Classical Greece was incredibly politically innovative. Why did it rise — and then fall?

Author(s): 
Publication Type: 
Other Writing
Publication Date: 
September 3, 2015

Josiah Ober is the Mitsotakis Professor of Political Science and Classics at Stanford University. He is also the author of a new book from Princeton University Press, “The Rise and Fall of Classical Greece,” which seeks to uncover the reasons Classical Greece was so extraordinary, creating ideas and ways of doing things that still influence our world today. I interviewed him about his book over e-mail.

HF: Historians used to think about the classical Greek world of city-states as relatively impoverished. In fact, it seems to have supported a far higher standard of living than the empires around it. Why were the city-states of Greece more prosperous than their competitors?

JO: The Greeks tended to describe themselves as “poor” in contrast to the opulent lives of ruling elites in neighboring kingdoms – Lydia, Egypt, and especially Persia. But even taking slaves into account, it appears the average Greek lived very well – consuming several times the minimum needed to survive, at roughly twice the level of consumption that appears to be typical of premodern societies.

Interestingly, there is no evidence to suggest that Greece did unusually well either before or after the city-state era. This suggests that the primary driver of ancient Greek prosperity can be sought in political institutions (and informal norms of behavior) centered around citizenship. These included relatively fair laws, and open access to institutions for citizens (and, in some cases, certain non-citizens), which protected the bodies, property and dignity of individual Greeks from the depredations of powerful private individuals.

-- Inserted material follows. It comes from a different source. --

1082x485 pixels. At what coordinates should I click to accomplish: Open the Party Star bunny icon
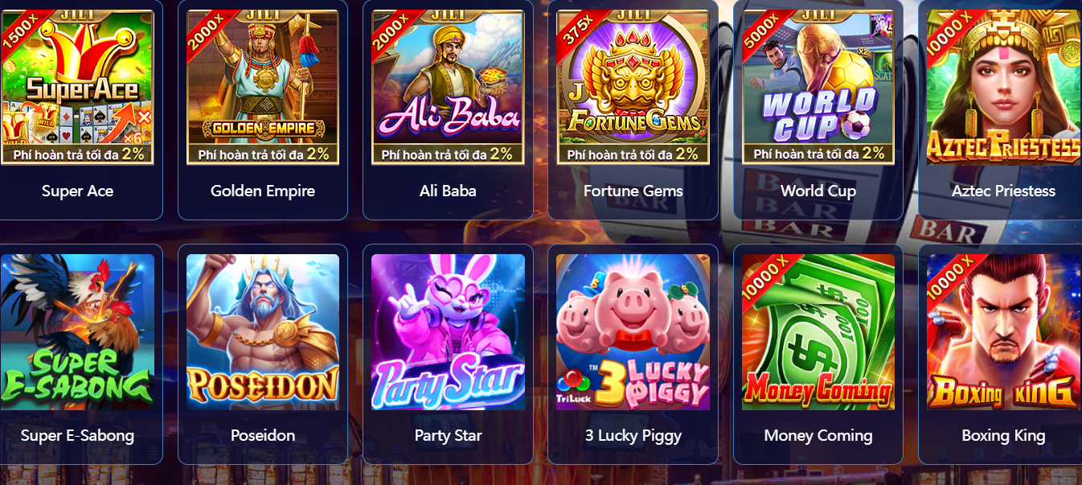coord(448,332)
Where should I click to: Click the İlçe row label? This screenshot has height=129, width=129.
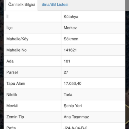point(10,28)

These conditions gave people more reason to invest in human capital, to specialize in certain kinds of production, and to identify and develop comparative advantages in production and distribution of goods.

[The rediscovery of this writer in the Renaissance opened the way to the modern world (and, more important, the invention of political science)]

HF: Unlike Persia, which was ruled by a Great King and satraps (sub-rulers) who were at least nominally responsible to him, the Greek world was a decentralized ecology of many different independent cities, some large and some small, some democratic, and some ruled by narrow self-perpetuating elites. How did this decentralized ecology encourage innovation, and spread it from city to city?

JO: There were many differences of climate and natural resources (such as metals and timbers) across the Mediterranean world of the Greeks. It was a world where relatively small states competed intensely, but shared an “umbrella culture” of common language, religion, and other cultural features.